Objetivo: Reproduce todos los ítems de abajo sustituyendo "Where should I click to" por "Where do I click to" y deja todo lo demás sin cambios.

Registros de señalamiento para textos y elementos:

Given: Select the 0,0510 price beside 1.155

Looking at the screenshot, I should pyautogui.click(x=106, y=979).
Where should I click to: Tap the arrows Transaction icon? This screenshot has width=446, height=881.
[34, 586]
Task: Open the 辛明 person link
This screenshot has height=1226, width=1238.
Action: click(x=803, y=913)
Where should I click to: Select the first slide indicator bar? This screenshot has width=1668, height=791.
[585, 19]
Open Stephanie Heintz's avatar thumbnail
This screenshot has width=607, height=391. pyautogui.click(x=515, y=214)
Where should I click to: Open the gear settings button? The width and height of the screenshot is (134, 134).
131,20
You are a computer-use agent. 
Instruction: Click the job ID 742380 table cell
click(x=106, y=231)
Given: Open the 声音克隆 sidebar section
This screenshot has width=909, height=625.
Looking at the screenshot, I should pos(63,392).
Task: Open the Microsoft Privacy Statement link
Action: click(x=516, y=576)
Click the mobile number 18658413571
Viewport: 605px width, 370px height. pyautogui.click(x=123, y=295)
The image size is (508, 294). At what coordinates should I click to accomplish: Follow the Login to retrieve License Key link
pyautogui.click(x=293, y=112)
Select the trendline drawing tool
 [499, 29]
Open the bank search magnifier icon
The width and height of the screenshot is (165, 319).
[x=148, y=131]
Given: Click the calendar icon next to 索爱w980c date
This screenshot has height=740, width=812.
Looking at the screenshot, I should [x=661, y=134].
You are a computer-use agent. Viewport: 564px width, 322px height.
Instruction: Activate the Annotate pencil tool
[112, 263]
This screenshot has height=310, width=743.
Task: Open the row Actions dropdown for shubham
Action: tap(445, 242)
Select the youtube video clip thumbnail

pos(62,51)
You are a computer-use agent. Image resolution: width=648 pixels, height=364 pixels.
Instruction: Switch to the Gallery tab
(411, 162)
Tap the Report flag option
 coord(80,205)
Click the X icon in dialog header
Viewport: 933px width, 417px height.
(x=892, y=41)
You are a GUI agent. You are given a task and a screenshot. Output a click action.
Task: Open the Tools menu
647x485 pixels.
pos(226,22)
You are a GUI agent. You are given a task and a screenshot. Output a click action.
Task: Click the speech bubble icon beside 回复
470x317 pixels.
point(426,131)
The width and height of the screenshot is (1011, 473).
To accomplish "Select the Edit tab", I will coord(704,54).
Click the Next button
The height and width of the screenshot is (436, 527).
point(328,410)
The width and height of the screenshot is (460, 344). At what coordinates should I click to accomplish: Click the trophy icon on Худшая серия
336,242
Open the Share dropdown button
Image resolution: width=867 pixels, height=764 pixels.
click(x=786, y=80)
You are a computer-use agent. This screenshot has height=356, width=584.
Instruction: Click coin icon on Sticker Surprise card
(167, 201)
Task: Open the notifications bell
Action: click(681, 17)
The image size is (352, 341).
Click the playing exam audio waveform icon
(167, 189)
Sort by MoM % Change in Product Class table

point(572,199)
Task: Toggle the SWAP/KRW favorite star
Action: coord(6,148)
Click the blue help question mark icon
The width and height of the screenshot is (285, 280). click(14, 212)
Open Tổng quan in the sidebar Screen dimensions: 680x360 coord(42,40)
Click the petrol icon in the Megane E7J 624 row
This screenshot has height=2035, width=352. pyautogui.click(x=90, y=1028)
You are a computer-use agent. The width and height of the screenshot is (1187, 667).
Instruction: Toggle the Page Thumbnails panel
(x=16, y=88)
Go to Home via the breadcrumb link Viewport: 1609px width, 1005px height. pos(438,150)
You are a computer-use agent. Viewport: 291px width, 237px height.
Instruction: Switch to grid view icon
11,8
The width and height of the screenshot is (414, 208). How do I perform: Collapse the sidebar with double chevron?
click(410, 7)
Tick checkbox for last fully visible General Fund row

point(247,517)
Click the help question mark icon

Respuesta del ejercicio:
Given: Select the 0,0510 price beside 1.155

Looking at the screenshot, I should pyautogui.click(x=106, y=979).
Where do I click to: Tap the arrows Transaction icon? This screenshot has width=446, height=881.
[34, 586]
Task: Open the 辛明 person link
This screenshot has height=1226, width=1238.
Action: click(x=803, y=913)
Where do I click to: Select the first slide indicator bar? This screenshot has width=1668, height=791.
[585, 19]
Open Stephanie Heintz's avatar thumbnail
This screenshot has width=607, height=391. pyautogui.click(x=515, y=214)
Where do I click to: Open the gear settings button? The width and height of the screenshot is (134, 134).
131,20
You are a computer-use agent. 
Instruction: Click the job ID 742380 table cell
click(x=106, y=231)
Given: Open the 声音克隆 sidebar section
This screenshot has width=909, height=625.
Looking at the screenshot, I should pos(63,392).
Task: Open the Microsoft Privacy Statement link
Action: click(x=516, y=576)
Click the mobile number 18658413571
Viewport: 605px width, 370px height. pyautogui.click(x=123, y=295)
The image size is (508, 294). At what coordinates should I click to accomplish: Follow the Login to retrieve License Key link
pyautogui.click(x=293, y=112)
Select the trendline drawing tool
 [499, 29]
Open the bank search magnifier icon
The width and height of the screenshot is (165, 319).
[x=148, y=131]
Given: Click the calendar icon next to 索爱w980c date
This screenshot has height=740, width=812.
Looking at the screenshot, I should [x=661, y=134].
You are a computer-use agent. Viewport: 564px width, 322px height.
Instruction: Activate the Annotate pencil tool
[112, 263]
This screenshot has height=310, width=743.
Task: Open the row Actions dropdown for shubham
Action: tap(445, 242)
Select the youtube video clip thumbnail

pos(62,51)
You are a computer-use agent. Image resolution: width=648 pixels, height=364 pixels.
Instruction: Switch to the Gallery tab
(411, 162)
Tap the Report flag option
 coord(80,205)
Click the X icon in dialog header
Viewport: 933px width, 417px height.
(x=892, y=41)
You are a GUI agent. You are given a task and a screenshot. Output a click action.
Task: Open the Tools menu
647x485 pixels.
pos(226,22)
You are a GUI agent. You are given a task and a screenshot. Output a click action.
Task: Click the speech bubble icon beside 回复
470x317 pixels.
point(426,131)
The width and height of the screenshot is (1011, 473).
To accomplish "Select the Edit tab", I will coord(704,54).
Click the Next button
The height and width of the screenshot is (436, 527).
point(328,410)
The width and height of the screenshot is (460, 344). At what coordinates should I click to accomplish: Click the trophy icon on Худшая серия
336,242
Open the Share dropdown button
Image resolution: width=867 pixels, height=764 pixels.
click(x=786, y=80)
You are a computer-use agent. This screenshot has height=356, width=584.
Instruction: Click coin icon on Sticker Surprise card
(167, 201)
Task: Open the notifications bell
Action: click(681, 17)
The image size is (352, 341).
Click the playing exam audio waveform icon
(167, 189)
Sort by MoM % Change in Product Class table

point(572,199)
Task: Toggle the SWAP/KRW favorite star
Action: coord(6,148)
Click the blue help question mark icon
The width and height of the screenshot is (285, 280). click(14, 212)
Open Tổng quan in the sidebar Screen dimensions: 680x360 coord(42,40)
Click the petrol icon in the Megane E7J 624 row
This screenshot has height=2035, width=352. pyautogui.click(x=90, y=1028)
You are a computer-use agent. The width and height of the screenshot is (1187, 667).
Instruction: Toggle the Page Thumbnails panel
(x=16, y=88)
Go to Home via the breadcrumb link Viewport: 1609px width, 1005px height. pos(438,150)
You are a computer-use agent. Viewport: 291px width, 237px height.
Instruction: Switch to grid view icon
11,8
The width and height of the screenshot is (414, 208). How do I perform: Collapse the sidebar with double chevron?
click(410, 7)
Tick checkbox for last fully visible General Fund row

point(247,517)
Click the help question mark icon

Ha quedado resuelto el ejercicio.